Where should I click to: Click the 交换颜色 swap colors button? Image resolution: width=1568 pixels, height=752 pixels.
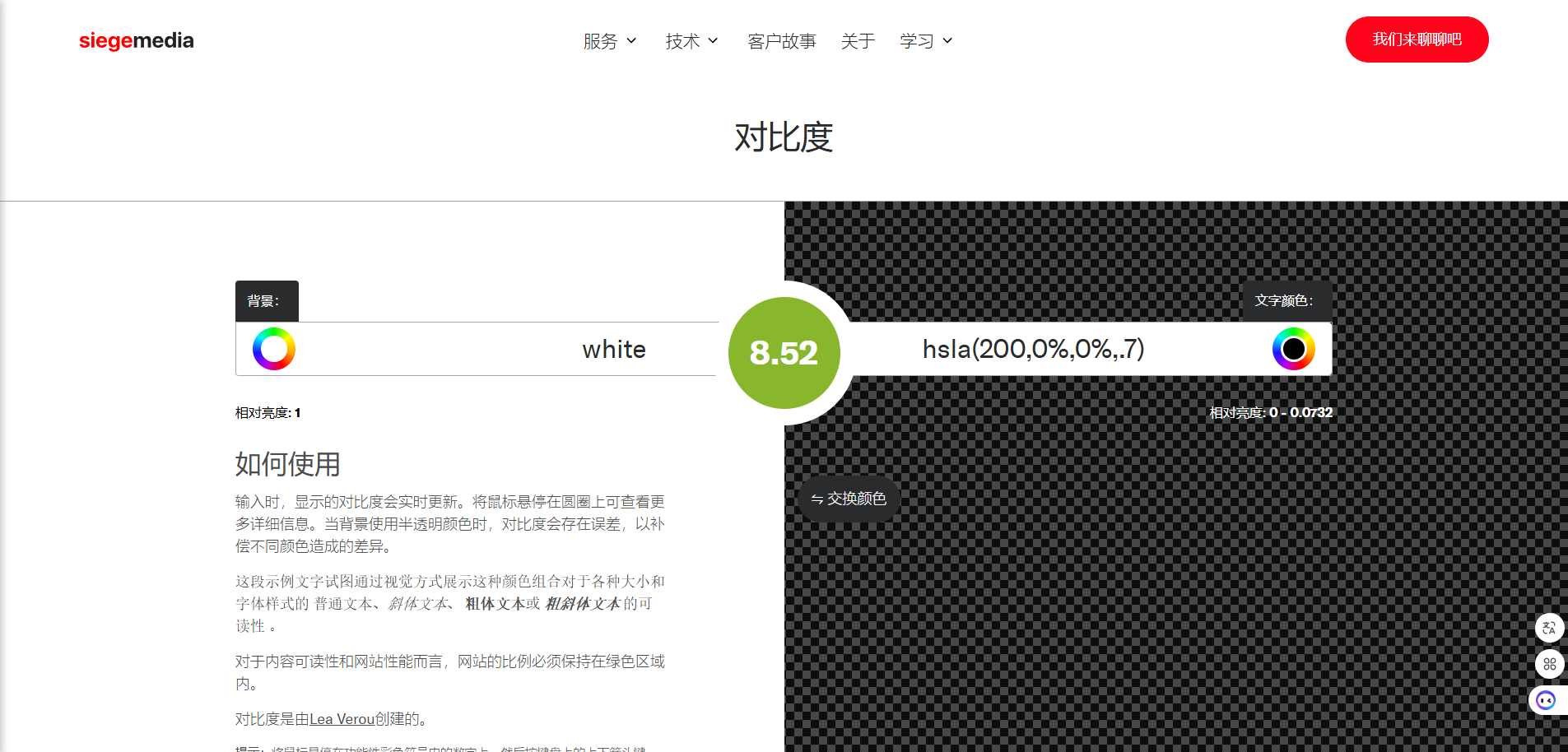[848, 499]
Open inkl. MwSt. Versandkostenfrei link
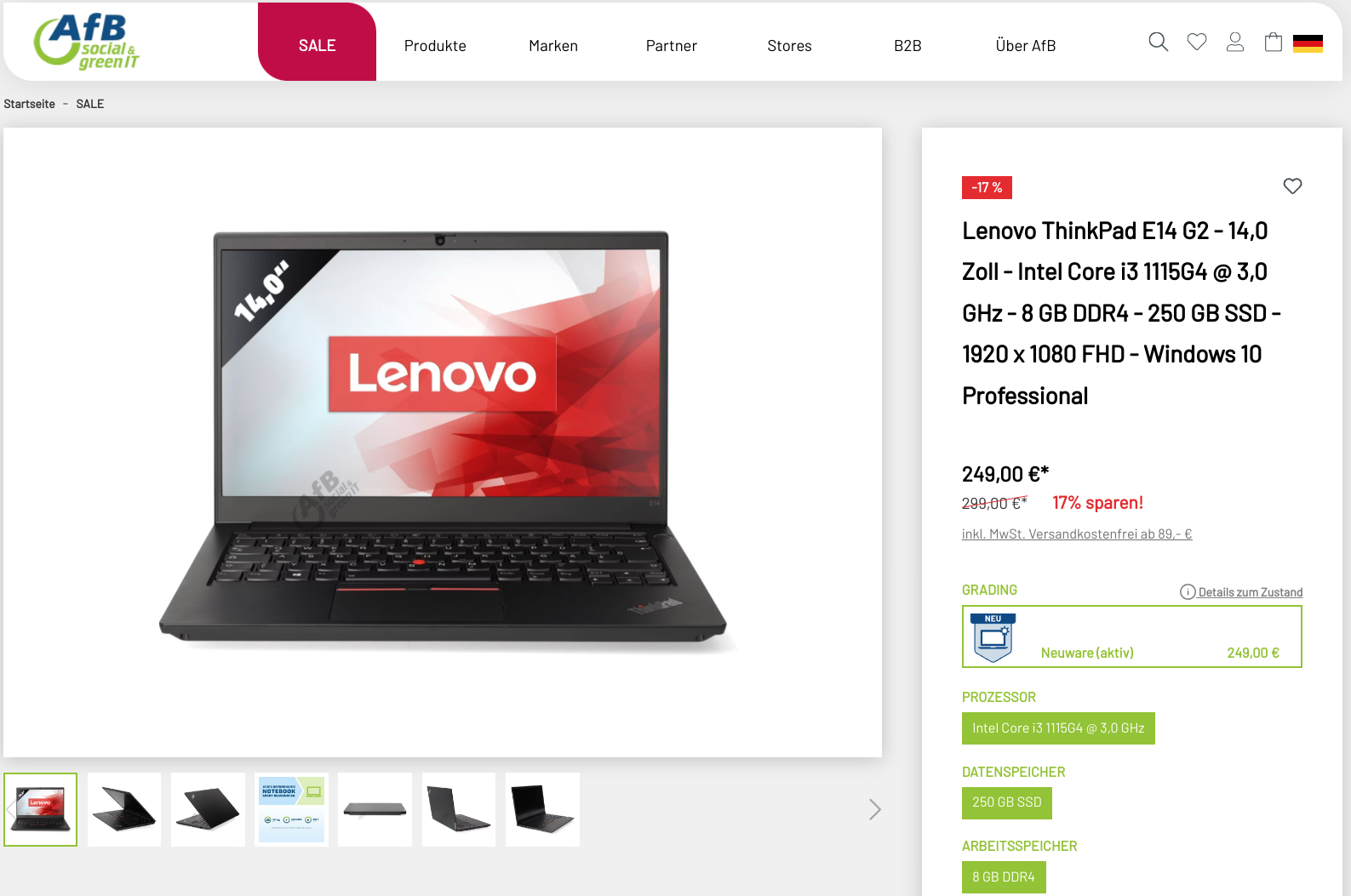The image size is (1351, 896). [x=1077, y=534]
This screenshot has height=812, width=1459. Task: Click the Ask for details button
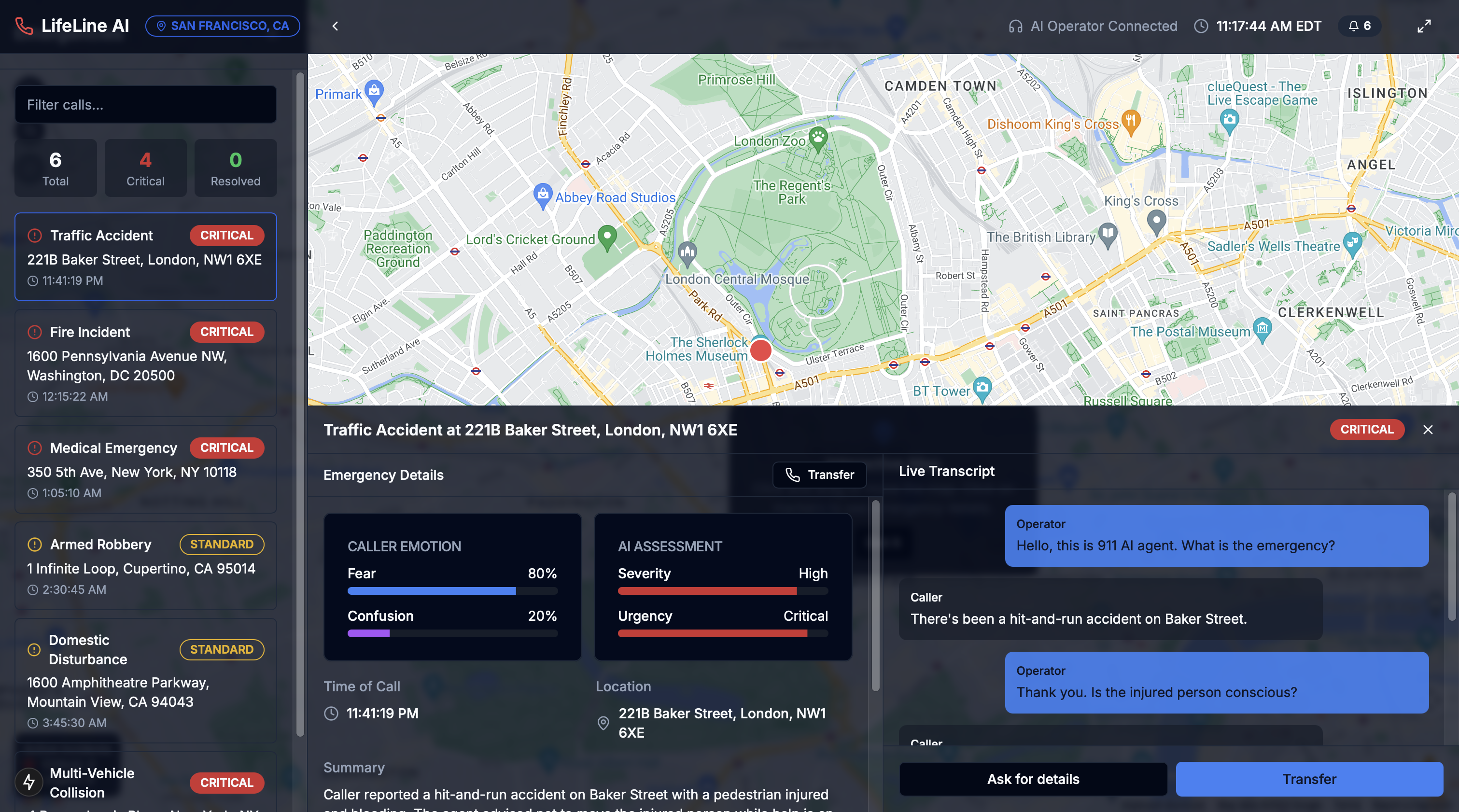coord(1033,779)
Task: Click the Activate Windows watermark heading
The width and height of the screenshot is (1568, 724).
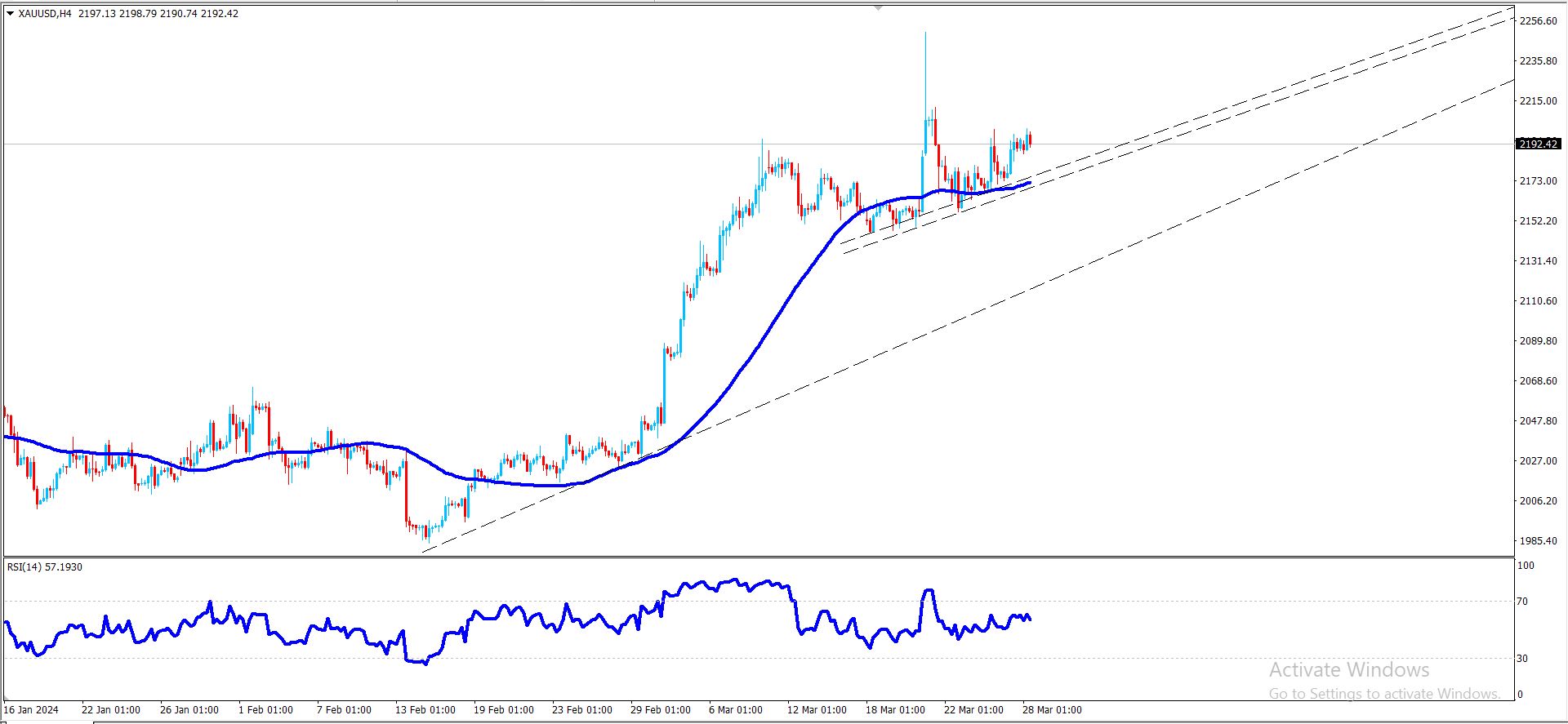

::::::::::

REQUIREMENT
Give the lines above as a numbered list, leaving out blank lines and the pictures.

OUTPUT OF THE EXERCISE
1. Where should I click to: Click the 交换颜色 swap colors button? Image resolution: width=1568 pixels, height=752 pixels.
2. [848, 499]
3. Open inkl. MwSt. Versandkostenfrei link
4. The image size is (1351, 896). [x=1077, y=534]
5. This screenshot has height=812, width=1459. Task: Click the Ask for details button
6. coord(1033,779)
7. Task: Click the Activate Windows watermark heading
8. The width and height of the screenshot is (1568, 724).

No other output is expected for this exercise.